Hearts is the fifth studio album by American folk rock trio America, released by Warner Bros. Records in 1975. The album was produced by long-term Beatles producer George Martin, the second of seven consecutive albums he produced with America.

This album was a big hit in the US, reaching number 4 on the Billboard album chart and being certified gold by the RIAA. It produced three hit singles: "Sister Golden Hair", which went to number 1 on the Billboard singles chart and number 5 on the adult contemporary chart; "Daisy Jane", which peaked at 20 on the Billboard singles chart and number 4 on the Adult Contemporary chart; and the funky "Woman Tonight", which reached 44 on the Billboard singles chart and 41 on the Adult Contemporary chart. Several other songs received radio airplay on FM stations playing album tracks including "Company", "Old Virginia", "Bell Tree" and "Midnight". The album was also released on Quadrophonic reel-to-reel tape for 4-channel enthusiasts.

The cover was designed by Phil Hartman, who eventually left graphic design to pursue acting.

----------------

AIM
Repeat the part of the text about the Hearts album between "This album was" and "to pursue acting.", inclusive. The lines that come next are separate material, unrelated to the Hearts album text.

INFORMATION PROVIDED
----------------

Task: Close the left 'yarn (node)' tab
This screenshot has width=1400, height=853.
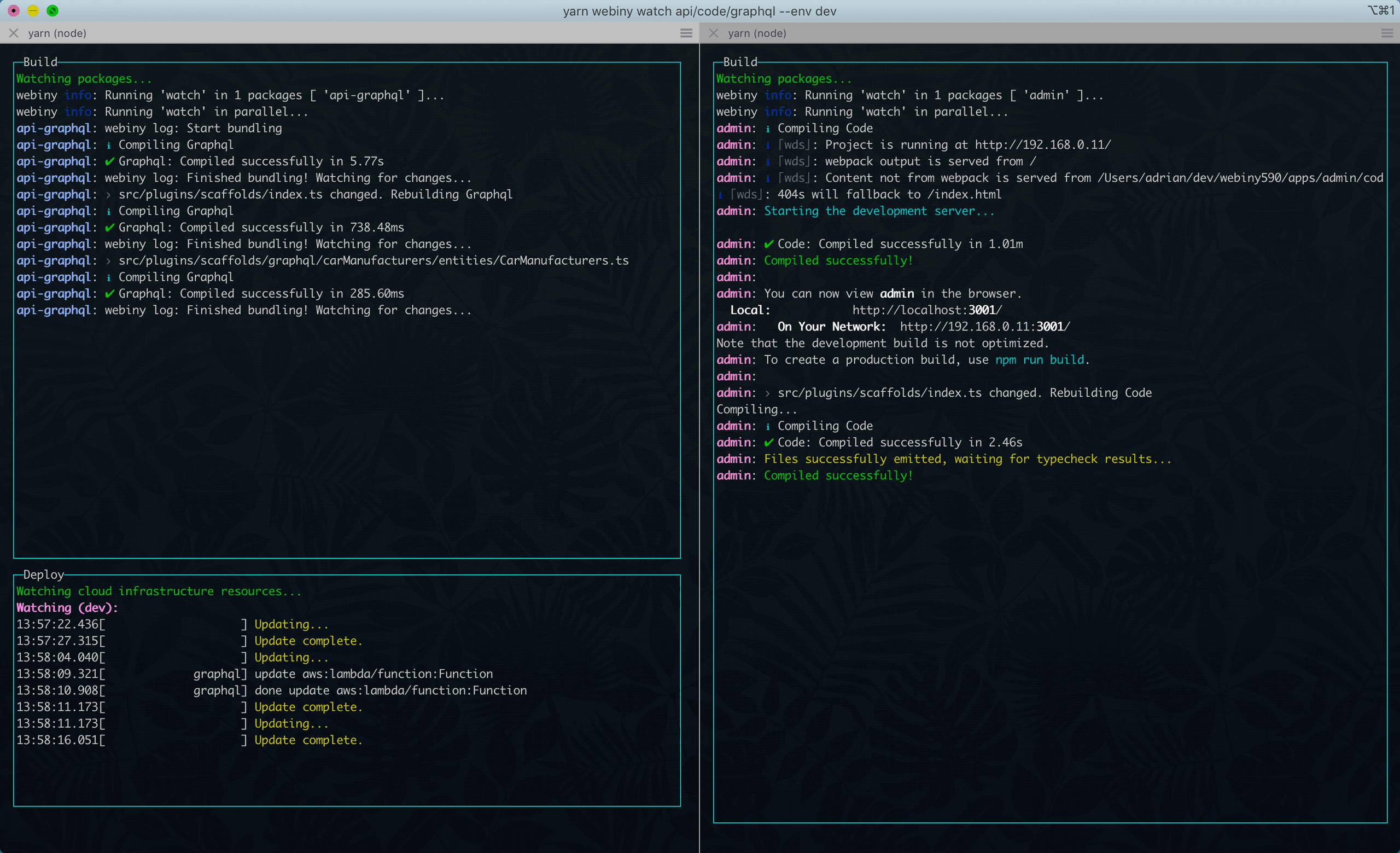Action: click(14, 33)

----------------

REPLY
This album was a big hit in the US, reaching number 4 on the Billboard album chart and being certified gold by the RIAA. It produced three hit singles: "Sister Golden Hair", which went to number 1 on the Billboard singles chart and number 5 on the adult contemporary chart; "Daisy Jane", which peaked at 20 on the Billboard singles chart and number 4 on the Adult Contemporary chart; and the funky "Woman Tonight", which reached 44 on the Billboard singles chart and 41 on the Adult Contemporary chart. Several other songs received radio airplay on FM stations playing album tracks including "Company", "Old Virginia", "Bell Tree" and "Midnight". The album was also released on Quadrophonic reel-to-reel tape for 4-channel enthusiasts.

The cover was designed by Phil Hartman, who eventually left graphic design to pursue acting.